──────── Supplied material

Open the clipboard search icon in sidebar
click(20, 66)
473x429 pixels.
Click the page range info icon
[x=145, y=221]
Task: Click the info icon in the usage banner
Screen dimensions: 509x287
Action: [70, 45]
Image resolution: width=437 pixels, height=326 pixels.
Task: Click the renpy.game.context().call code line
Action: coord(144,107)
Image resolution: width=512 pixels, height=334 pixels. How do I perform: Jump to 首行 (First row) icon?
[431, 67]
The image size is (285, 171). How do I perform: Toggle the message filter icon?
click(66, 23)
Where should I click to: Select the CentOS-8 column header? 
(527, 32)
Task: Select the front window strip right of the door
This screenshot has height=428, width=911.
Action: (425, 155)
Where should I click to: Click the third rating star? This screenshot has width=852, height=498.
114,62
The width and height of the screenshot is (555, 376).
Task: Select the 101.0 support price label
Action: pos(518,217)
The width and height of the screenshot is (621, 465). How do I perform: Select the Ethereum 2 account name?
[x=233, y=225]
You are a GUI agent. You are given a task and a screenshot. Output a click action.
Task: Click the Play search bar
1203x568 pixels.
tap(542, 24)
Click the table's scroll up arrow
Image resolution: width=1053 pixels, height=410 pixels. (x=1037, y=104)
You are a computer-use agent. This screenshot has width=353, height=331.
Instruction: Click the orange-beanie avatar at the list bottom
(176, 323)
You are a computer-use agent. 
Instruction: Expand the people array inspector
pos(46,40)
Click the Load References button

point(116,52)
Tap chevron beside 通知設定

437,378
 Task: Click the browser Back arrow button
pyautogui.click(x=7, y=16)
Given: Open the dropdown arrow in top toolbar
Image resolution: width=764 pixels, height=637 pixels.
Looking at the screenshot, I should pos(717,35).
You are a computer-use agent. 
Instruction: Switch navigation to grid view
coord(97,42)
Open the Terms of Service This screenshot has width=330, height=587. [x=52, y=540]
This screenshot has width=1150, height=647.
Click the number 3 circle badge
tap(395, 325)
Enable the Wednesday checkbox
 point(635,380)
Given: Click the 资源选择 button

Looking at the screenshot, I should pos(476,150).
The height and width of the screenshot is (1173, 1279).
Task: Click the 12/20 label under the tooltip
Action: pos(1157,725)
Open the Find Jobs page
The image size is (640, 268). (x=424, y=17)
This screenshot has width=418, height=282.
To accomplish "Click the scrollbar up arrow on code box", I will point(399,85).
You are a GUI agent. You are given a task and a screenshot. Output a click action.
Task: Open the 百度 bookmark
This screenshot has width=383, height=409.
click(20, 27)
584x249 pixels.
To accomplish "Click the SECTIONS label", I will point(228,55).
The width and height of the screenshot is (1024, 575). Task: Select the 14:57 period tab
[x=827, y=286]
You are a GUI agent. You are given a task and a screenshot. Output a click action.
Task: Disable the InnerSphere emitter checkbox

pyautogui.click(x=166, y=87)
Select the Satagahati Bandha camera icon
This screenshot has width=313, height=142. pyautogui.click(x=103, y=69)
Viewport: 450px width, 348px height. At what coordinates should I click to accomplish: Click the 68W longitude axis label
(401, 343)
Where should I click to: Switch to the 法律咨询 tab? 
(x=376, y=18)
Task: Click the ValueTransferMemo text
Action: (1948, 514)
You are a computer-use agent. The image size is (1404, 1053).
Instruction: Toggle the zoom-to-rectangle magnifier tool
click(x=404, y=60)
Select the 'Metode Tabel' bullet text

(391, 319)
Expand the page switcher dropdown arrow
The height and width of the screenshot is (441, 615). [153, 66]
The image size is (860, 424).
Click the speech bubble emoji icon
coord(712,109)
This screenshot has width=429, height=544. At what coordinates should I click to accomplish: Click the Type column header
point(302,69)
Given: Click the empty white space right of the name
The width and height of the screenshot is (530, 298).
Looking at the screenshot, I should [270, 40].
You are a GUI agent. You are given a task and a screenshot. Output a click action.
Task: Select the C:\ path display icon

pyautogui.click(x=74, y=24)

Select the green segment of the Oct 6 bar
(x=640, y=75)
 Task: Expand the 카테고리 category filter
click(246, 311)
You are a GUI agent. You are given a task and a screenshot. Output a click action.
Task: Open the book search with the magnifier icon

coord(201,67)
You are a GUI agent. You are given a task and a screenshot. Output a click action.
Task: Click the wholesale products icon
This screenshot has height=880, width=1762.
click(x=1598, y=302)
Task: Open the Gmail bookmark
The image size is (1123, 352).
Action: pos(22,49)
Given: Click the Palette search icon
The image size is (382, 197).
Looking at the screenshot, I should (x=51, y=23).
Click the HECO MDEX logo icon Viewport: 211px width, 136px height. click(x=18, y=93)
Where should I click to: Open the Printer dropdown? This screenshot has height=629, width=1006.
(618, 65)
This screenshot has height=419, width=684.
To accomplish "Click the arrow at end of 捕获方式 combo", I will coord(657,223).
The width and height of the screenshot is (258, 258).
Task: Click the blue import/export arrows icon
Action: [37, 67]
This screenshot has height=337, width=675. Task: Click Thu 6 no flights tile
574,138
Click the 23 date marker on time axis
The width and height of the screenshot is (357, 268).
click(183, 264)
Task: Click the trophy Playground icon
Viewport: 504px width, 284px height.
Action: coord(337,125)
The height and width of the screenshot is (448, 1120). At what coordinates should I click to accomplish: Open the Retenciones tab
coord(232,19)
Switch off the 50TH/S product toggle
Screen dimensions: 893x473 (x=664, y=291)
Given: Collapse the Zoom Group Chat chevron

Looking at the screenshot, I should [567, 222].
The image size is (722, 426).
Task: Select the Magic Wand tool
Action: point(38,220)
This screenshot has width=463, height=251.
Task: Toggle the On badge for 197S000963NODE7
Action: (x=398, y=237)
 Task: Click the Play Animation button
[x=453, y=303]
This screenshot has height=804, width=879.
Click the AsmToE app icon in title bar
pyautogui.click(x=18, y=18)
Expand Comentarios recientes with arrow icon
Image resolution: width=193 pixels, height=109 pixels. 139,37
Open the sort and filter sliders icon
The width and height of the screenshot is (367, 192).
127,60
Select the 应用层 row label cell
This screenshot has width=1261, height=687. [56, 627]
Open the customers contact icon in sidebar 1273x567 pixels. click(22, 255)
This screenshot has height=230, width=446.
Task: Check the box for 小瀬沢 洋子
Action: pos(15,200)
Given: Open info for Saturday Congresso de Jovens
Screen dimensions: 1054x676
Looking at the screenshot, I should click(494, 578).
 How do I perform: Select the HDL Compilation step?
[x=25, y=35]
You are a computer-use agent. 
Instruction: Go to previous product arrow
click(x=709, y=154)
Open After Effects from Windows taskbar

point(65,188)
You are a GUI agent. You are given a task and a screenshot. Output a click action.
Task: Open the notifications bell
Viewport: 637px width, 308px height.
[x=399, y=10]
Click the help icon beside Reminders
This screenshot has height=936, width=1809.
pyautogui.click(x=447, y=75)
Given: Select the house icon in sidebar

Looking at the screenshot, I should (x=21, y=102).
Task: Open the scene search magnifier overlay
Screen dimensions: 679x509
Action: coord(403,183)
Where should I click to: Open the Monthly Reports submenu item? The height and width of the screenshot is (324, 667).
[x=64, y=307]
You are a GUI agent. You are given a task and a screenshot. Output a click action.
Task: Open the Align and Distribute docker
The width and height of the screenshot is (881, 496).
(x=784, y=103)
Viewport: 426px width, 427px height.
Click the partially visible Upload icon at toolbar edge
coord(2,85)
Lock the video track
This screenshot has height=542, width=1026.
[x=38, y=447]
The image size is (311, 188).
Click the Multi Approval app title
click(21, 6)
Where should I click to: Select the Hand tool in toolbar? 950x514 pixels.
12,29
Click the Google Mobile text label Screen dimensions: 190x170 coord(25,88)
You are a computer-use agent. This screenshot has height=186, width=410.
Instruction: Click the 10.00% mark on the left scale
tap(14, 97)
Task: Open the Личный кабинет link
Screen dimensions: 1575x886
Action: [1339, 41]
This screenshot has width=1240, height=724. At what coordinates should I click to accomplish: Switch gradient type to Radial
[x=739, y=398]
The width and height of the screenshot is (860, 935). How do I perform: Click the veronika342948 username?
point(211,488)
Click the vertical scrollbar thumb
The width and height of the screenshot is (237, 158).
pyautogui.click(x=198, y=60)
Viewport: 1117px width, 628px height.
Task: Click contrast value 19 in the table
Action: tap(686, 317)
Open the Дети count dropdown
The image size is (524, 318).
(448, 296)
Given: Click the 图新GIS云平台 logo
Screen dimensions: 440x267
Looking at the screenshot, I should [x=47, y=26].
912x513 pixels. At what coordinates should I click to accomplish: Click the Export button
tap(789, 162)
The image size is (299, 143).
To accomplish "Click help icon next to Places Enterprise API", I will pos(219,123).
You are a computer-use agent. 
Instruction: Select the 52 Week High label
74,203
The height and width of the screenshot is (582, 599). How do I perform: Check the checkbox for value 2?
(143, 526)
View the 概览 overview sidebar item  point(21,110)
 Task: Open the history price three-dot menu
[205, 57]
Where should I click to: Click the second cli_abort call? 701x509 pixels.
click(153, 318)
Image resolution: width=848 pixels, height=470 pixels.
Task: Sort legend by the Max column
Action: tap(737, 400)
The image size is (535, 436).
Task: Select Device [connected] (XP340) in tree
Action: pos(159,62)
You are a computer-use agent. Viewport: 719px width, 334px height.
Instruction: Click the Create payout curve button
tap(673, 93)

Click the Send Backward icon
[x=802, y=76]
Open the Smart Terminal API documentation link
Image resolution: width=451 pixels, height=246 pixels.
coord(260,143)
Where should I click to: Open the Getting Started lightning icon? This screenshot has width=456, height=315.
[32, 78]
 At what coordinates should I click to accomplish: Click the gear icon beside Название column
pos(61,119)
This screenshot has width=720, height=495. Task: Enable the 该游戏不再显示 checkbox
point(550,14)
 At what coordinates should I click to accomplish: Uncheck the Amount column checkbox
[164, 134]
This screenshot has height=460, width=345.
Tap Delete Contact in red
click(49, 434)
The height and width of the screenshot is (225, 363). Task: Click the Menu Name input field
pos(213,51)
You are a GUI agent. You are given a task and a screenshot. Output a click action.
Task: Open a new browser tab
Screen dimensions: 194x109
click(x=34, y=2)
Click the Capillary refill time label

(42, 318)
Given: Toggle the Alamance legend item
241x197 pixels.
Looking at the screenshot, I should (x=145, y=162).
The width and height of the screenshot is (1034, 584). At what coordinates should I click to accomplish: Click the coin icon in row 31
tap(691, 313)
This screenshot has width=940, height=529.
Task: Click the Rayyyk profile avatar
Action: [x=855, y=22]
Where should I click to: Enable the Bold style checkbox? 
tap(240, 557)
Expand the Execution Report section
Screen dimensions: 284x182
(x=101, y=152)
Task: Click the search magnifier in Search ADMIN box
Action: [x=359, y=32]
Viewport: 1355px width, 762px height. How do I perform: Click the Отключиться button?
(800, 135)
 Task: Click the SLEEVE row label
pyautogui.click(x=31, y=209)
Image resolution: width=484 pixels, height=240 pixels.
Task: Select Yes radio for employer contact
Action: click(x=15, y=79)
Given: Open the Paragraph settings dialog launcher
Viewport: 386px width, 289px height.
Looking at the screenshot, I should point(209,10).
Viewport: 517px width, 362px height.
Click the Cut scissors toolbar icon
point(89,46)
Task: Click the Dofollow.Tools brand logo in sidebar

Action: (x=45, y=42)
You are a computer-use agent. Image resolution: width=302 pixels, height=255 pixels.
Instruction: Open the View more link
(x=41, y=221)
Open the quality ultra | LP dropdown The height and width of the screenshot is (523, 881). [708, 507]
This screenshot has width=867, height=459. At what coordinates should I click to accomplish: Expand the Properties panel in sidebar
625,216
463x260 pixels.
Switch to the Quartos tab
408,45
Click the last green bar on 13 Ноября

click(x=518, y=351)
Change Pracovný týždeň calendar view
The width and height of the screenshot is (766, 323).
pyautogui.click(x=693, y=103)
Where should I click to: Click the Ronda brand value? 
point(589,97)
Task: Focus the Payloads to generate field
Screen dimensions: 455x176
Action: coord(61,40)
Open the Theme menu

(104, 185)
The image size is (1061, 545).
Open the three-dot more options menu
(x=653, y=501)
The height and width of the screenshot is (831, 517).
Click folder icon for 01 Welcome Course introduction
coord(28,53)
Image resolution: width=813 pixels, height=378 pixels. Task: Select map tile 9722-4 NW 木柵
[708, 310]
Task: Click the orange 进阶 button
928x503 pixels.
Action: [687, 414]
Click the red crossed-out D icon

────────────────

### What you have to do
Determine the number of lines in the entries that hold the string "bookmark"; write that number and nothing else.

### Your solution
2